**DATA FOR ANALYSIS**
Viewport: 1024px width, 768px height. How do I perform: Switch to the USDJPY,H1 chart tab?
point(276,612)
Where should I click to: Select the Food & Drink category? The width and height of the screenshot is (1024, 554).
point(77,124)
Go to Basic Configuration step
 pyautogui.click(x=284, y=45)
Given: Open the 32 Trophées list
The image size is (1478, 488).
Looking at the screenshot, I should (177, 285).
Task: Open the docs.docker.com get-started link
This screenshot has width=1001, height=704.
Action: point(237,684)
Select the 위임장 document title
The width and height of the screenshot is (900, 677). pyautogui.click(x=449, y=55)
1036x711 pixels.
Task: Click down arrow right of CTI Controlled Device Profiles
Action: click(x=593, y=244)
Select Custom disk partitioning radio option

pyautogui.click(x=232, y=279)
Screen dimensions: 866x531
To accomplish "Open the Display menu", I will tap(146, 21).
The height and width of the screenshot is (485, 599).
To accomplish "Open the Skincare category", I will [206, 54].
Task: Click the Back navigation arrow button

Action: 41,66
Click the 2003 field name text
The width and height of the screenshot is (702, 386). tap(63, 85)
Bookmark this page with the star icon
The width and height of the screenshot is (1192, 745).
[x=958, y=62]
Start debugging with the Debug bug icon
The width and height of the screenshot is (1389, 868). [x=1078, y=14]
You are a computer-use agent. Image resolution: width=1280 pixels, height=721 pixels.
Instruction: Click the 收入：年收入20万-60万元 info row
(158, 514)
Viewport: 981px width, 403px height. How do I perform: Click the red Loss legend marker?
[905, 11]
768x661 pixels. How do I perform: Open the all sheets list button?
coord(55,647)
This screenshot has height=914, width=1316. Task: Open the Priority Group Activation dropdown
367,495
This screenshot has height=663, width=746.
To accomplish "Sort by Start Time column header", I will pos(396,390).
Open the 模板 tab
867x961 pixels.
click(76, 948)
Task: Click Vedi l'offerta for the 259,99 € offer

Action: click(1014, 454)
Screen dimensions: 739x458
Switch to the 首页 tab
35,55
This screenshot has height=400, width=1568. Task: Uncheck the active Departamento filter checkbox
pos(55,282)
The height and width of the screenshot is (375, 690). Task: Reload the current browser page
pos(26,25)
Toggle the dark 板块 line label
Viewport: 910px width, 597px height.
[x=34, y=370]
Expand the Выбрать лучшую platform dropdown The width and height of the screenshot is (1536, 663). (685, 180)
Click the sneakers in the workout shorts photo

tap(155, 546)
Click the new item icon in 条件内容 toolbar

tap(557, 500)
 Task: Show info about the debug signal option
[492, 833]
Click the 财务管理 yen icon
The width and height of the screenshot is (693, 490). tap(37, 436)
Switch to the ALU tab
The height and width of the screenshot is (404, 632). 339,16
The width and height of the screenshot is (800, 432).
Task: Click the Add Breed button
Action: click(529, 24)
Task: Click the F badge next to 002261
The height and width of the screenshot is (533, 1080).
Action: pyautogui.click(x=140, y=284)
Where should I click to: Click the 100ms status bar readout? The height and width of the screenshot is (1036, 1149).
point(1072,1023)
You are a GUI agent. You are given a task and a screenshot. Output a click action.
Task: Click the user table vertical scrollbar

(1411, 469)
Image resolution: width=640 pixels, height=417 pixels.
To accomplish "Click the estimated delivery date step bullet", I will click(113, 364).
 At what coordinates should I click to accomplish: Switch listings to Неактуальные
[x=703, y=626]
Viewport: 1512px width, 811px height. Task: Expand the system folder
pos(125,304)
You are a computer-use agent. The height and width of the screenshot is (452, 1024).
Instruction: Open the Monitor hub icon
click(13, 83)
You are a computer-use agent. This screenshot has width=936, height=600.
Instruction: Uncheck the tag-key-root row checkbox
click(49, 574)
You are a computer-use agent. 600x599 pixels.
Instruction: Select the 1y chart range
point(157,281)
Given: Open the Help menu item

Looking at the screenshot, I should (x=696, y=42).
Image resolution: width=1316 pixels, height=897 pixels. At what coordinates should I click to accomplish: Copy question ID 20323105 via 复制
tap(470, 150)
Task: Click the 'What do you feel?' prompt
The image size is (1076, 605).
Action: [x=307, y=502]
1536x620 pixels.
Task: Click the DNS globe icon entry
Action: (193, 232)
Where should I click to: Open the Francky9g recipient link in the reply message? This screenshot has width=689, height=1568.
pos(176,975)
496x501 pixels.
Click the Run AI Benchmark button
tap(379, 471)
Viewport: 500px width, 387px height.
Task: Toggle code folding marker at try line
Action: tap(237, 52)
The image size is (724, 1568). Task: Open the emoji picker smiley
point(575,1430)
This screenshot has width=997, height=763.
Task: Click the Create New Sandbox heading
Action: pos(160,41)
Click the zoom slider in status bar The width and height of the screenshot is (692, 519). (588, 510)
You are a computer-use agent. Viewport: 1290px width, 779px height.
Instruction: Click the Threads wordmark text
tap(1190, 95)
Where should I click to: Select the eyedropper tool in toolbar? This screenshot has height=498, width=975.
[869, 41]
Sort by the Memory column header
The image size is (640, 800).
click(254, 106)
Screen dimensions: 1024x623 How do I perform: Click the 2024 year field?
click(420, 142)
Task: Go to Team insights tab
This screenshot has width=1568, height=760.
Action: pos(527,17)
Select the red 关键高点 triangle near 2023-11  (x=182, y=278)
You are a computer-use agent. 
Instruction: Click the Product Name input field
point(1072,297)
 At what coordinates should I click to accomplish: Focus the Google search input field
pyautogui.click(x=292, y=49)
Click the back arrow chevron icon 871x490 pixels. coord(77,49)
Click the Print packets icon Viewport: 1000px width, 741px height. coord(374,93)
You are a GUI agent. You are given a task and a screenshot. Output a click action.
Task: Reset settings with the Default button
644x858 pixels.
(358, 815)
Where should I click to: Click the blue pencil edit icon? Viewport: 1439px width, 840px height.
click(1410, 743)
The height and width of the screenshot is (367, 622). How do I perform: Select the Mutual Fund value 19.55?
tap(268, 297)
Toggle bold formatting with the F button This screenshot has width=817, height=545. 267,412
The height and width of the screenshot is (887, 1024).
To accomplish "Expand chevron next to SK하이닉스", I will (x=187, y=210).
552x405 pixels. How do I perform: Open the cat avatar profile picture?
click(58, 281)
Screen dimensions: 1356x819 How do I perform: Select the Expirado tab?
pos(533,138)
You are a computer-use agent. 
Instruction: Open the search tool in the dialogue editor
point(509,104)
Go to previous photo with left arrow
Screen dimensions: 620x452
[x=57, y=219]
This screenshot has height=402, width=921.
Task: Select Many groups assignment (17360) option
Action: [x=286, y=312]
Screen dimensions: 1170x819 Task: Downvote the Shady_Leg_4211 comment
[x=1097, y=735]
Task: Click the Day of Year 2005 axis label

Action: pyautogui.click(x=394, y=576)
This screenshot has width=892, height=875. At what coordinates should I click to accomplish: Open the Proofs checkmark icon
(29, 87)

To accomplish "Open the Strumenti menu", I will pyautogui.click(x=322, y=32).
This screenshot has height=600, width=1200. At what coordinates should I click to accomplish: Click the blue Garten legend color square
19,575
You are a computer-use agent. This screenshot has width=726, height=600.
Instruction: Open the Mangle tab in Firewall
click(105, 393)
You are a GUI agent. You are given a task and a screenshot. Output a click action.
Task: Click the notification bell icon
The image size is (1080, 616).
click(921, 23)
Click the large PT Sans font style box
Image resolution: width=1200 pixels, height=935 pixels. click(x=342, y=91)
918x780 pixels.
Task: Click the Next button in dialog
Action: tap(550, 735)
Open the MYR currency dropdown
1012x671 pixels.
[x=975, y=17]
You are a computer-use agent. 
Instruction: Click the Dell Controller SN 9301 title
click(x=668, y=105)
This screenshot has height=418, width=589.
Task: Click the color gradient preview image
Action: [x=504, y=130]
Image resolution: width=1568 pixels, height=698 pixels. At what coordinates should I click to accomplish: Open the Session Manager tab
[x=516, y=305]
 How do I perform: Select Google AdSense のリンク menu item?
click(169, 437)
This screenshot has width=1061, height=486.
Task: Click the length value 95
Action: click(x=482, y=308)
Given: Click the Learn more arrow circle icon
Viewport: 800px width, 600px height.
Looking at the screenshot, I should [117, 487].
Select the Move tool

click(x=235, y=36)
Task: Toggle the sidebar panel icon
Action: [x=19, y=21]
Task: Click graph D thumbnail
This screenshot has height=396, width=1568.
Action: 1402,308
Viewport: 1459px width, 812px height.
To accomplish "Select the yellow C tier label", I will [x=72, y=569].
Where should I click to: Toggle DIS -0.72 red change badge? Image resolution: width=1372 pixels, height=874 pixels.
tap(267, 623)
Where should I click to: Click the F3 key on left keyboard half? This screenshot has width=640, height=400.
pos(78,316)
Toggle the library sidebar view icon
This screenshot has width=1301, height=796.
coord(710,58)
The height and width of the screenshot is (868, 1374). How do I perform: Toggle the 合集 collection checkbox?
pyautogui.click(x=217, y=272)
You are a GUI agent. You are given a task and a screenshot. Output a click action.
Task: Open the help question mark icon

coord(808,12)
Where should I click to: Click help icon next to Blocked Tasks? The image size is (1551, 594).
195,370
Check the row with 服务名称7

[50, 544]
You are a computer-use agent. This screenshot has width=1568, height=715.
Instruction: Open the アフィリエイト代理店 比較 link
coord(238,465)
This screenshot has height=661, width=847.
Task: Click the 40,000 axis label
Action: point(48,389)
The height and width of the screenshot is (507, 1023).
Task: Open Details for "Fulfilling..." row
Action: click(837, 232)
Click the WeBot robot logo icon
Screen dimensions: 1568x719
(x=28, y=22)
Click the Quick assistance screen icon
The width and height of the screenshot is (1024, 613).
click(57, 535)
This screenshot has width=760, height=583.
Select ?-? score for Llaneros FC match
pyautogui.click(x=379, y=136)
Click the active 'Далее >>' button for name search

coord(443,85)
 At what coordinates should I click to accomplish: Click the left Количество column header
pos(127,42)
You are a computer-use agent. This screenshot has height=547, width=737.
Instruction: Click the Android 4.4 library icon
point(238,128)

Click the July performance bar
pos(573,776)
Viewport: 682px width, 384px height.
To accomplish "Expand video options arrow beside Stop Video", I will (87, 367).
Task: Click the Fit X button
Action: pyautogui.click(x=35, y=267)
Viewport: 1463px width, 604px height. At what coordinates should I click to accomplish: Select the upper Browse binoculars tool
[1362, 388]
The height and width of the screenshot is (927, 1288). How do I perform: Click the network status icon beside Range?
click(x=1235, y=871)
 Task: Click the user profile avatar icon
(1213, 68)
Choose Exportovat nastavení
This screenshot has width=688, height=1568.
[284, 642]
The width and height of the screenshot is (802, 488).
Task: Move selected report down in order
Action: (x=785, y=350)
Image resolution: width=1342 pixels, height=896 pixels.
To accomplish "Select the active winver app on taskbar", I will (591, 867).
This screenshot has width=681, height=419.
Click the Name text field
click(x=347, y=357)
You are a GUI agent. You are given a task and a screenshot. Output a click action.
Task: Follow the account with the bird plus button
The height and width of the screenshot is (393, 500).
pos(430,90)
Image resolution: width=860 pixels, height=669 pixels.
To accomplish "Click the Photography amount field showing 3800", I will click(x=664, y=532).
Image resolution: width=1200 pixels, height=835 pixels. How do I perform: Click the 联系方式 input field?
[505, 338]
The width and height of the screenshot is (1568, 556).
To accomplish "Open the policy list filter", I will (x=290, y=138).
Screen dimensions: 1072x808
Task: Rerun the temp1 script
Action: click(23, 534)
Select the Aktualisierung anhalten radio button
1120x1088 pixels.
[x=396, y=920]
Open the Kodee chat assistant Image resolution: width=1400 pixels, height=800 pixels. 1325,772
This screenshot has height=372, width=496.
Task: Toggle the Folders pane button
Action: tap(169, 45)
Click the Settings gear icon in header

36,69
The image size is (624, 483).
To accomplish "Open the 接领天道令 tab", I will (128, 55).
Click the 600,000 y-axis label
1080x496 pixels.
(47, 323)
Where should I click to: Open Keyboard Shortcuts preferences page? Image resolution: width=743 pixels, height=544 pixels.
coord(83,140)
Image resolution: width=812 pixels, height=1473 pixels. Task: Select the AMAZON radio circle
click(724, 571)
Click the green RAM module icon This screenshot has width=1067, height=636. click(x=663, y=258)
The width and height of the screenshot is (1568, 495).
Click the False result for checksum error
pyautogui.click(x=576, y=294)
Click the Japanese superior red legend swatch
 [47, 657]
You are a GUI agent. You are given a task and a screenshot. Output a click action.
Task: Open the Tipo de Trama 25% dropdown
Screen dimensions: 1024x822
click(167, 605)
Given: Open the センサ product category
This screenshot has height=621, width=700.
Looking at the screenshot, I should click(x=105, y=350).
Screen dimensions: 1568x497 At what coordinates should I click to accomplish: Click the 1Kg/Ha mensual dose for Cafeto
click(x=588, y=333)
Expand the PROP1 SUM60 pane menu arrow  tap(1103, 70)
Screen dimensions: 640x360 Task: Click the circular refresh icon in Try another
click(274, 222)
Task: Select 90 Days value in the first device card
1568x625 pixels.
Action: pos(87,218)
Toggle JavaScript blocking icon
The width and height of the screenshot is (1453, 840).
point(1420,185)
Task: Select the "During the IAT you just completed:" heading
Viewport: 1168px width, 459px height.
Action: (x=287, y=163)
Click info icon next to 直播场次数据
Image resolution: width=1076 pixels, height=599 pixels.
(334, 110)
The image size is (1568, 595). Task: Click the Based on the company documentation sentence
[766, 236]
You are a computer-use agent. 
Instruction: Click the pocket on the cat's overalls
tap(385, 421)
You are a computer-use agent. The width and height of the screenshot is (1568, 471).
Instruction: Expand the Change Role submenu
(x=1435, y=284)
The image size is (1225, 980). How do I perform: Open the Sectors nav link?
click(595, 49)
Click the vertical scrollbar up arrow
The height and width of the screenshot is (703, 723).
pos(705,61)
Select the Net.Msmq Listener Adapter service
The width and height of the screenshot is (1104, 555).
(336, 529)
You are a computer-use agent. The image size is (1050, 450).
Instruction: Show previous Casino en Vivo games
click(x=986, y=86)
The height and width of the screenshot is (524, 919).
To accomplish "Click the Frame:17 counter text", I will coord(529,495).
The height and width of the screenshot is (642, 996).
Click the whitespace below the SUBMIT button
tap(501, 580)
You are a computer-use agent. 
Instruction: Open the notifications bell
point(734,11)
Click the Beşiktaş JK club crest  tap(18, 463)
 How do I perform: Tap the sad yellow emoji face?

**WHAT YOU NEED TO DO**
Above are the records; copy exactly the lines from the line with "Task: Click graph D thumbnail" through the line with "has width=1568, height=715.", both included.

**TASK ANSWER**
Task: Click graph D thumbnail
This screenshot has height=396, width=1568.
Action: 1402,308
Viewport: 1459px width, 812px height.
To accomplish "Select the yellow C tier label", I will [x=72, y=569].
Where should I click to: Toggle DIS -0.72 red change badge? Image resolution: width=1372 pixels, height=874 pixels.
tap(267, 623)
Where should I click to: Click the F3 key on left keyboard half? This screenshot has width=640, height=400.
pos(78,316)
Toggle the library sidebar view icon
This screenshot has width=1301, height=796.
coord(710,58)
The height and width of the screenshot is (868, 1374). How do I perform: Toggle the 合集 collection checkbox?
pyautogui.click(x=217, y=272)
You are a GUI agent. You are given a task and a screenshot. Output a click action.
Task: Open the help question mark icon

coord(808,12)
Where should I click to: Click help icon next to Blocked Tasks? The image size is (1551, 594).
195,370
Check the row with 服务名称7

[50, 544]
You are a computer-use agent. This screenshot has width=1568, height=715.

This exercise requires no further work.